The construction of rno_circRNA_000466-associated ceRNA networks
In our previous array and qRT-PCR test, rno_circRNA_000466 was highly expressed in DCM heart tissue with a 28-fold change. And based on the hypothesis that circRNAs may function through the ceRNA mechanism, we used Arraystar’s home-made miRNA target prediction software to predict the interaction miRNA of rno_circRNA_000466. Five miRNAs, including rno-miR–1306–3p, rno-miR–665, rno-miR–3068–5p, rno-miR–223–3p, rno-miR–3593–5p, were identified most likely to be interacted with rno_circRNA_000466. And then we use DIANA microT-CDS online tools to predict the target of the five miRNAs.
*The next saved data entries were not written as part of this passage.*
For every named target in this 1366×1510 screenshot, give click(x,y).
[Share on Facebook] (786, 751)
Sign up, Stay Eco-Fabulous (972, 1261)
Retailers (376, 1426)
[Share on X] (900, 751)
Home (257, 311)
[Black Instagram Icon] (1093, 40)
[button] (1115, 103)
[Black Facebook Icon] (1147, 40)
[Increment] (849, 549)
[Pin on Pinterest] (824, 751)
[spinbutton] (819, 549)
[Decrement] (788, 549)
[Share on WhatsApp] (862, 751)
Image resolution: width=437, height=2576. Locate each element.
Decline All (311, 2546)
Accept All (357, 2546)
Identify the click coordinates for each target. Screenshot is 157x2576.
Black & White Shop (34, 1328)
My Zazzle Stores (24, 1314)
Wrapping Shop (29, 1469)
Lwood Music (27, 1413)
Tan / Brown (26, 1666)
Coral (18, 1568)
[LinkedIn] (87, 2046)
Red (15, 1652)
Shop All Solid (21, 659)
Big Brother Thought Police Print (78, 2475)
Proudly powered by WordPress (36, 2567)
At last, 139 targets were found with the threshold set to 0.9. The topical relationship was visualized through Cytoscape software. The functional annotation was performed using the CluGO and CluPedia plugins. The results show that some of the target genes were enriched in the TGF-β signaling pathway, regulation of glucose transmembrane transport, endocrine process and response to lipoprotein particle, which are related to metabolic remodeling and cardiac fibrogenesis in DCM. These results were presented in Fig 6.